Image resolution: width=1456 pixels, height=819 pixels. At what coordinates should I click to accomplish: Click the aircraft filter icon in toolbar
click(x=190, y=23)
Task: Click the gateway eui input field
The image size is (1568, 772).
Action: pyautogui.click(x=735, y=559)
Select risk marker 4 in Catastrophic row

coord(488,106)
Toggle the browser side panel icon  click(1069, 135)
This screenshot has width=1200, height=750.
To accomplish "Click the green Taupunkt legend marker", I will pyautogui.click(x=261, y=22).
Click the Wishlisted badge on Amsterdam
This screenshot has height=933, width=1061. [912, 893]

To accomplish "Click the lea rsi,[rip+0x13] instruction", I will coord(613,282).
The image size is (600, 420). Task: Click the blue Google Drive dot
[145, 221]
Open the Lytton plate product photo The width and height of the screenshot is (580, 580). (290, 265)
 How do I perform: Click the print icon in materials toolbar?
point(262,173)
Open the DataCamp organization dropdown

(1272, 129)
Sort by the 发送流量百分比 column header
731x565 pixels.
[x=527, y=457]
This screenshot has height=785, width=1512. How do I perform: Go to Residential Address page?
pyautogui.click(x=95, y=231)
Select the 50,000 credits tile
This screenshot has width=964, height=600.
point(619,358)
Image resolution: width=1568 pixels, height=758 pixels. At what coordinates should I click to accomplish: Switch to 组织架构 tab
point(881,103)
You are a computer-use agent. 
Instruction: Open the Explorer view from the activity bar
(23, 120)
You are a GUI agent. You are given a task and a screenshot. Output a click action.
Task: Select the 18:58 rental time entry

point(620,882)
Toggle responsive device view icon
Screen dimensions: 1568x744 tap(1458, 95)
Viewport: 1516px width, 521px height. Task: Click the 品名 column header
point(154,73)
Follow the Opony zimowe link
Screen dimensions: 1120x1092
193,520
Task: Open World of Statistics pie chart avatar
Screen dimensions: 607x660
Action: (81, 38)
++++++++
= Required work =
Please list every line of the material above that contains the word "This". Case counts, so a line qualifies only if it has that exact capitalization.

= Response =
This screenshot has width=1200, height=750.
This screenshot has height=933, width=1061. [912, 893]
This screenshot has height=785, width=1512. How do I perform: Go to Residential Address page?
This screenshot has width=964, height=600.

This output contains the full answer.